During the government of Leon Febres Cordero Roca worked in the secretariat of the Vice Presidency under Blasco Peñaherrera. During this period she worked with the First Lady María Eugenia Cordovez in the operation of the Instituto Nacional del Niño y la Familia (INNFA- National Institute for Family and Children) and the implementation of the Programa de Reducción de la Enfermedad Mortal Infantil (Premi). In 1986 she was appointed as the first female General Intendent of Corporations in the Superintendence of Corporations.

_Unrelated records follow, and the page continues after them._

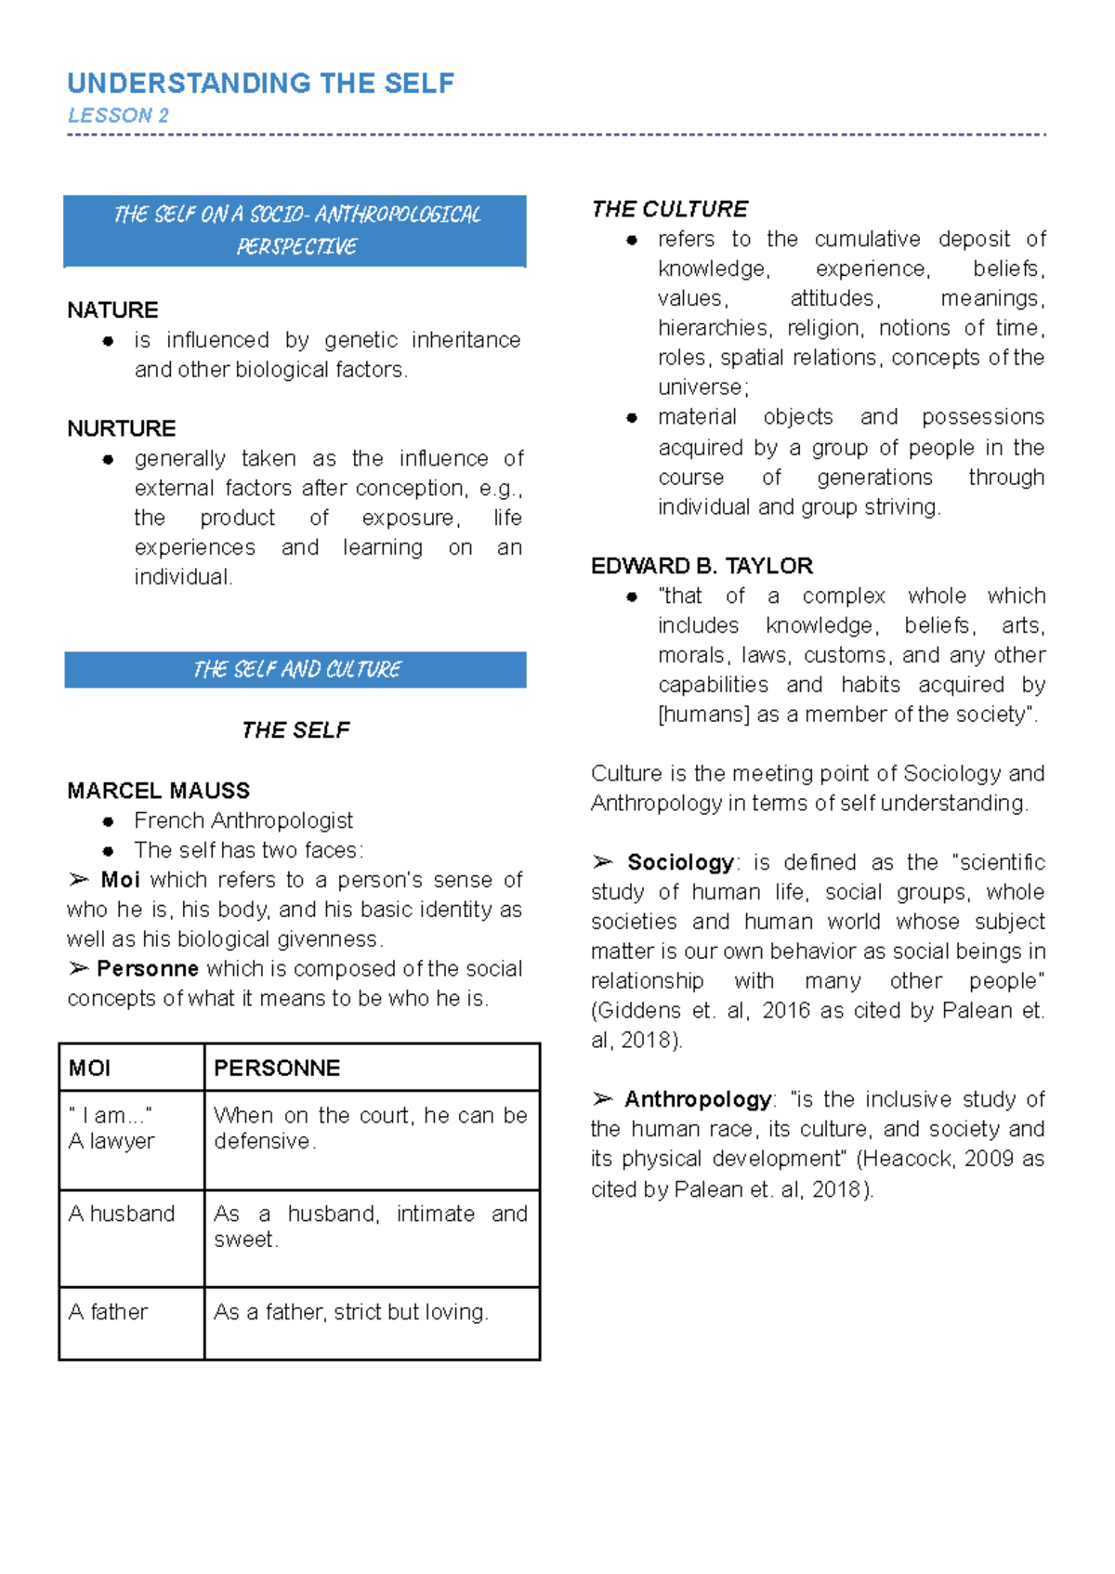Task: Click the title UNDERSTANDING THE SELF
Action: (x=260, y=84)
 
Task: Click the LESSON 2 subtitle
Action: (x=118, y=116)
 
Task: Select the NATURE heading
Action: (x=112, y=310)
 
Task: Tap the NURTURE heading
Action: (x=121, y=428)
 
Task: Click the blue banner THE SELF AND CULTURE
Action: (x=295, y=670)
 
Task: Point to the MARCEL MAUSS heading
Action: (x=158, y=791)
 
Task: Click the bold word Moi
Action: (x=120, y=880)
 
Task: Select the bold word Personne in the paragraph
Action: (x=147, y=969)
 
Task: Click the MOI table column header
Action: (x=89, y=1069)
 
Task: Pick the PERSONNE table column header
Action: (x=277, y=1069)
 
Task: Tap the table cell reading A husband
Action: (x=122, y=1214)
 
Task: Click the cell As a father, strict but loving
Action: (x=350, y=1312)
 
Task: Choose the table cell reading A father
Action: (x=108, y=1312)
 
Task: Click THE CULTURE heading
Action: (x=669, y=210)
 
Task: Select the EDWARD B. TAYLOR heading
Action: (x=702, y=566)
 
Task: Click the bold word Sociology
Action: (x=680, y=862)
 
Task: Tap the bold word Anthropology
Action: (x=698, y=1100)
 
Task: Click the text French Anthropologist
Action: (x=243, y=820)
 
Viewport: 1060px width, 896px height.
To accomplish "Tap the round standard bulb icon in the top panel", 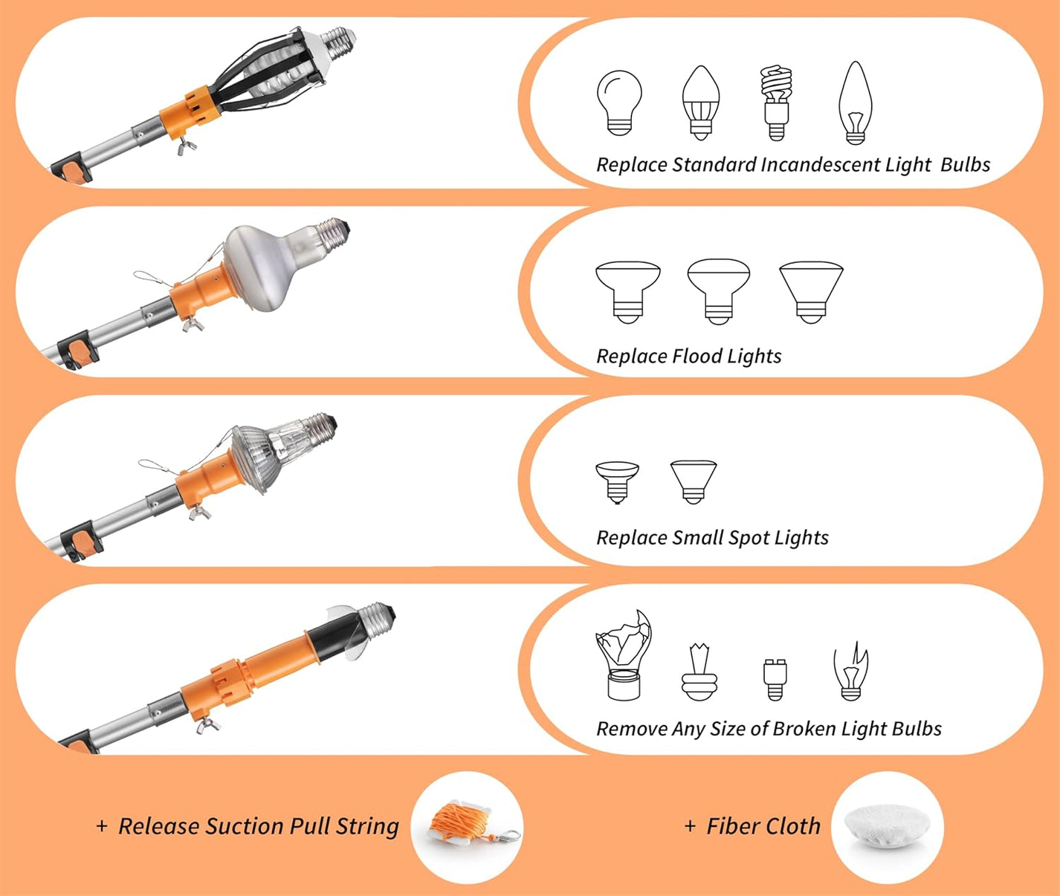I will point(618,103).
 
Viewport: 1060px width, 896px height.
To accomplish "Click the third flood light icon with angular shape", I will point(811,291).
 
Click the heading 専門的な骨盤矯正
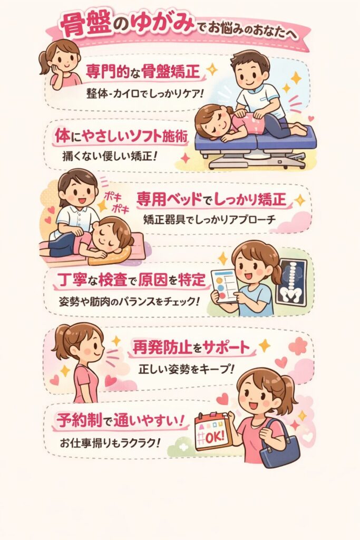click(x=143, y=72)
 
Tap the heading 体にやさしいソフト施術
click(x=121, y=136)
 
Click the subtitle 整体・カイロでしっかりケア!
click(x=144, y=93)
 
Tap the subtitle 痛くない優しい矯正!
click(x=110, y=156)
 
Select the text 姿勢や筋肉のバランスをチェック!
click(x=129, y=302)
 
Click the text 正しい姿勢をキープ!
click(x=186, y=370)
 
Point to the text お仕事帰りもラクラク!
click(x=110, y=442)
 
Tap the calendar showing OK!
click(x=213, y=432)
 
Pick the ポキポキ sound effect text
click(x=116, y=202)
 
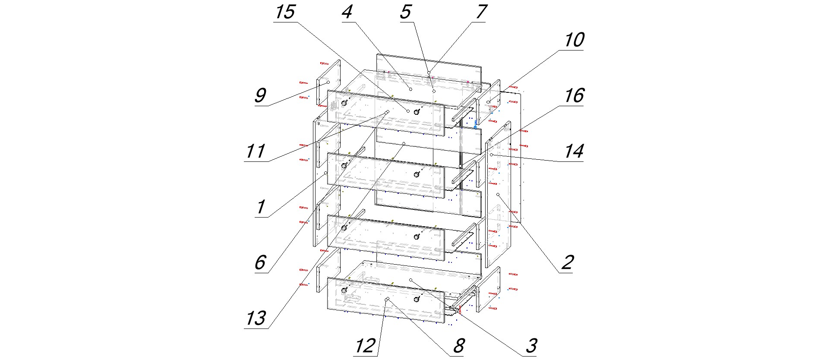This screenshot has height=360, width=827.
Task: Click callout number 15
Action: click(285, 12)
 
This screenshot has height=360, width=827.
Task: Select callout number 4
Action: click(347, 12)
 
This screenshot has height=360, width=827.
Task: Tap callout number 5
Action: click(405, 12)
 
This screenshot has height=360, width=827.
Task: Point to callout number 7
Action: click(481, 12)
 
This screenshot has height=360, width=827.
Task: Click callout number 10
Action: click(574, 40)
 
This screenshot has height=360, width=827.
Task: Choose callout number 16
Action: click(574, 96)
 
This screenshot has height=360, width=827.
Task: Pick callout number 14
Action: click(574, 152)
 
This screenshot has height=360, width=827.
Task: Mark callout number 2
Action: click(567, 262)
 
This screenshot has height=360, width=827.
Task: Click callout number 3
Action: click(531, 346)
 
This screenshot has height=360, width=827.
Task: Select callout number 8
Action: click(458, 346)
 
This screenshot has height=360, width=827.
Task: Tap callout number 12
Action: click(365, 346)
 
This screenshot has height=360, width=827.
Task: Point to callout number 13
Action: click(256, 319)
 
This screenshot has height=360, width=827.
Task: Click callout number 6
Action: click(260, 262)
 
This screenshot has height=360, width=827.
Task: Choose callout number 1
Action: click(260, 207)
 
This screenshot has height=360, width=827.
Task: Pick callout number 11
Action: click(255, 152)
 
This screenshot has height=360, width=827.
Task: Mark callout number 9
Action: click(260, 96)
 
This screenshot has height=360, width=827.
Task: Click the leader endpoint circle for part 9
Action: click(328, 82)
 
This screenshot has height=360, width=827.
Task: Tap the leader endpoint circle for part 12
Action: click(388, 299)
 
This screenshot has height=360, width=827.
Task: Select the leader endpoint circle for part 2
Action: click(498, 195)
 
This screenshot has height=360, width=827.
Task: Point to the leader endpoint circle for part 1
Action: click(325, 173)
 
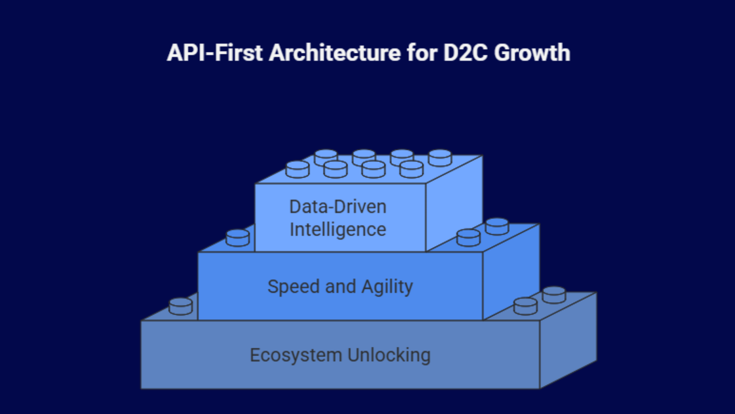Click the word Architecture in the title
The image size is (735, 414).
pyautogui.click(x=335, y=53)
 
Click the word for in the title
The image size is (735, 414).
pyautogui.click(x=422, y=53)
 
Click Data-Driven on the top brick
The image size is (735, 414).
pyautogui.click(x=338, y=207)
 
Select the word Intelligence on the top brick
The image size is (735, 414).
pyautogui.click(x=338, y=230)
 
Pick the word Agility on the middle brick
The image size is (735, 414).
pyautogui.click(x=387, y=287)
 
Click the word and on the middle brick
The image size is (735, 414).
pyautogui.click(x=340, y=287)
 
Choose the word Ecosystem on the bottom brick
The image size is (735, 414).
pyautogui.click(x=296, y=355)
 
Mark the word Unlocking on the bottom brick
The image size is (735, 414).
pyautogui.click(x=389, y=355)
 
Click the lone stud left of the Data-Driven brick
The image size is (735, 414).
pyautogui.click(x=238, y=238)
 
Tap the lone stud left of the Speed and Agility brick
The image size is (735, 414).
pyautogui.click(x=181, y=306)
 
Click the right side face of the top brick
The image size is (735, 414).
pyautogui.click(x=454, y=202)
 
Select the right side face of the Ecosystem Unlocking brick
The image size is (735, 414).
pyautogui.click(x=568, y=340)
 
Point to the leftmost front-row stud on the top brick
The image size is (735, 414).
pyautogui.click(x=298, y=169)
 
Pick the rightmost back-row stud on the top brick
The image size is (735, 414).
pyautogui.click(x=440, y=158)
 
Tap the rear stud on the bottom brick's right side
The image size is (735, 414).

During the presidential elections of 2002 and 2006 she led the electoral campaign for presidential candidate Leon Roldos. In 2007 she was a candidate for the Constitutional Assembly. She was considered as a vice presidential candidate during the 2012 elections.

====Academia====
From 1978 to 1996 she was legal advisor to Academia Cotopaxi. In 1988 she became the representative of INCAE Instituto Centro Americano de Administración de Empresas for Ecuador.
During her tenure as Executive Director for INCAE/ECUADOR, she proposed the establishment of INCAE's Andean Campus as a component of the PROGRESEC (Policy Dialogue and Consensus Building) project sponsored by USAID. This project's impact was to create a dedicated educational hub in the Andean region. However, this proposal was not embraced by INCAE.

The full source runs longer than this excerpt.